[FWP] Shuffling (was Re: [FWP] Perl Card Games)

[Amir Karger <karger@fermi2.chem.yale.edu>]

(Warning: this might be a bit for "fun with math" than fun with perl, but I
suspect the fraction of Perl geeks who are also math geeks is large.)

Oops!

It turns out that the simple shuffle idea that a few people have mentioned
on the list isn't actually a random shuffle. In fact, the Cookbook mentions
the fisher_yates shuffle as the Right Way to do it. Allow me to quote the
salient paragraph (for those few of you who have been too consumed with
False Laziness to buy the Cookbook):

----------------------------------------------------------------------
Shuffling is a surprisingly tricky process. It's easy to write a bad
shuffle:

    sub naive_shuffle { # don't do this
	for (my $i = 0; $i < @_; $i++) {
	    my $j = int rand @_;
	    ($_[$i], $_[$j]) = ($_[$j], $_[$i]);
	}
    }

This algorithm is biased; the lists' possible permutations don't all have
the same probablity of being generated. The proof of this is simple: take
the case where we're passed a 3-element list. We generated three random
numbers, each of which can have three possible values, yielding 27 possible
outcomes here. There are only 6 permutations of the 3-element list, though.

> _GIVEN INFORMATION_
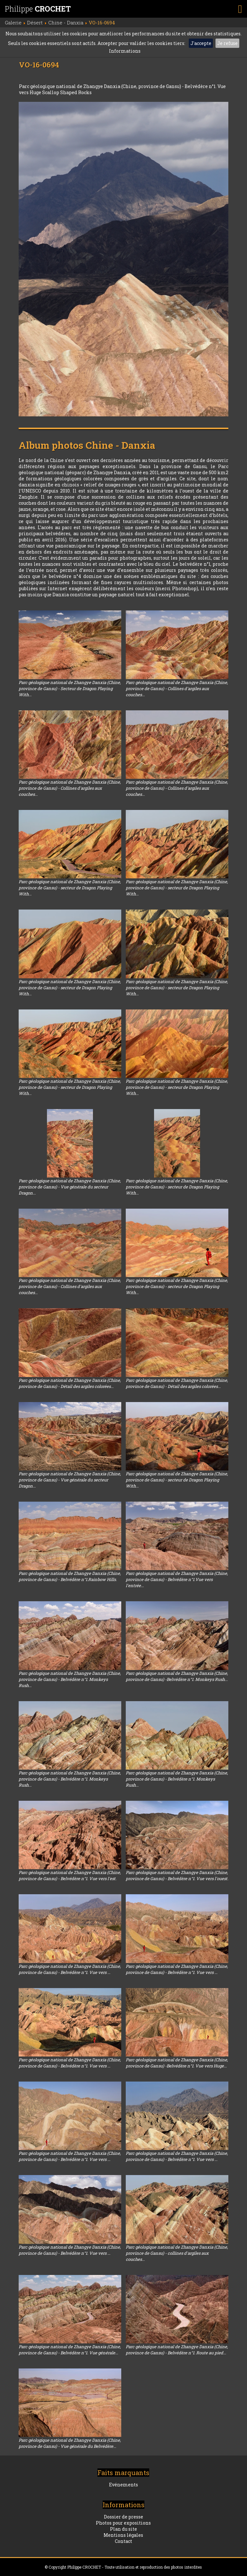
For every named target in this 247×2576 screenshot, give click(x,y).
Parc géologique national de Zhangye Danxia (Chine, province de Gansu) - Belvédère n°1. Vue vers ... (70, 1969)
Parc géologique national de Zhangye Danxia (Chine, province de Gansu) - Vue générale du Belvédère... (70, 2443)
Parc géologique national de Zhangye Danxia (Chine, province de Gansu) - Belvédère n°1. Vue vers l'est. (70, 1875)
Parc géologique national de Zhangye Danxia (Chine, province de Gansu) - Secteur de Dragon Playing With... (70, 688)
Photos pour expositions (123, 2523)
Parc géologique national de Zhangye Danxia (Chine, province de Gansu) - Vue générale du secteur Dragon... (70, 1187)
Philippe (38, 8)
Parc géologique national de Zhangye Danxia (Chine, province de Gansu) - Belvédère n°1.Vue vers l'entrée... (177, 1579)
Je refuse (227, 43)
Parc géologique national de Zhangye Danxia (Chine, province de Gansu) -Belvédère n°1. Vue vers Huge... (177, 2063)
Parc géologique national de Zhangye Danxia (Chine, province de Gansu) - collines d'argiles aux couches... (177, 2253)
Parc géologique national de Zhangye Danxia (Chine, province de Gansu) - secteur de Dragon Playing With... (70, 888)
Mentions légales (123, 2535)
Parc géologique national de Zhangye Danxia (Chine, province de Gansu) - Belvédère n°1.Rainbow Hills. (70, 1576)
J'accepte (200, 43)
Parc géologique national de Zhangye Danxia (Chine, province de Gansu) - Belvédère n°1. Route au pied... (177, 2350)
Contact (123, 2541)
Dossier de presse (123, 2517)
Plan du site (123, 2529)
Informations (125, 51)
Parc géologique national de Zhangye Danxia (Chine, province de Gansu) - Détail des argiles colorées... (70, 1383)
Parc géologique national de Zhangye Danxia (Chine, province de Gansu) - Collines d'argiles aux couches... (177, 688)
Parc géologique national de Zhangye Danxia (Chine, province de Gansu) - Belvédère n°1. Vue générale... (70, 2350)
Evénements (123, 2485)
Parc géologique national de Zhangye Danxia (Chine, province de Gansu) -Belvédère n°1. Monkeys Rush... (177, 1676)
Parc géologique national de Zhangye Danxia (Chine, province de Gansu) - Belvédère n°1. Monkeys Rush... (70, 1679)
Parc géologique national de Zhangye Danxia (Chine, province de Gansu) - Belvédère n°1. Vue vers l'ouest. (177, 1875)
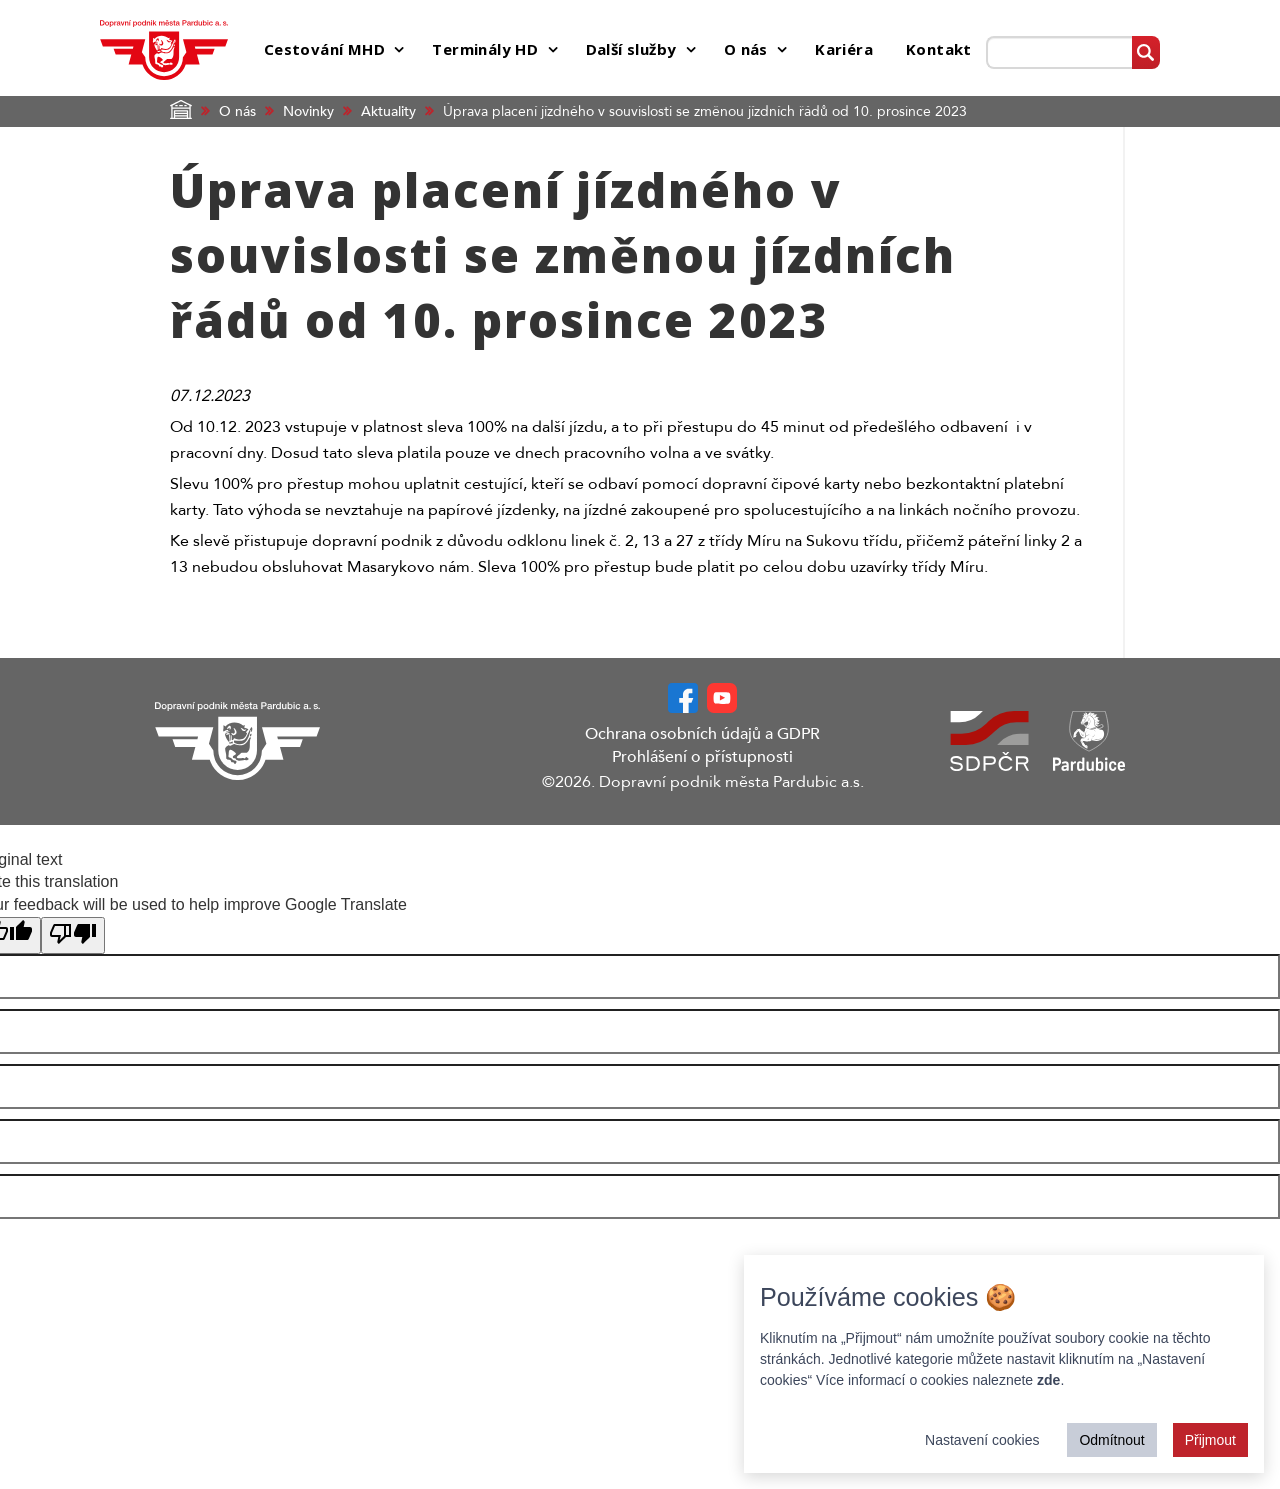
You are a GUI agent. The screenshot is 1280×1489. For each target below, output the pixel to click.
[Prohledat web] (1059, 52)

> _WHAT THIS TASK INVOLVES_
Resume the message on shuffling in Perl after its final sentence. The items above have no connection to the message about Perl shuffling.

> _RESPONSE TO THE EXERCISE_
Because 27 isn't evenly divisible by 6, some outcomes are more likely than
others. 

The Fisher-Yates shuffle avoids this bias by changing the range of
the random numbers it selects.
----------------------------------------------------------------------

(As a reminder, Fisher-Yates is just like the naive shuffle, except you
loop *down* instead of up, and take rand($i+1) instead of rand(@_).)

I thought about this a bit, and it's pretty cool. It turns out (if you
waste some time doing shuffling in your head) that in a three element list,
the first element has a 1/3 chance of ending up anywhere. However, the
second element & third have chances of 1/3, 8/27 (.37037), and 10/27
(.2963) of landing in various locations.

Meanwhile, the Fisher-Yates is algorithmically really cool. If we go back
to 52 cards, it works like this: the second card has a 1/52 chance of being
switched to position 52 in the first time through the loop. What's the
chance of it being switched to position 51? Well, the chance that it wasn't
already switched to 52 times the chance that 51 chooses to switch with it,
or 51/52 * 1/51 = 1/52. And so on!

This got me curious as to whether my Schwartzian method was truly random.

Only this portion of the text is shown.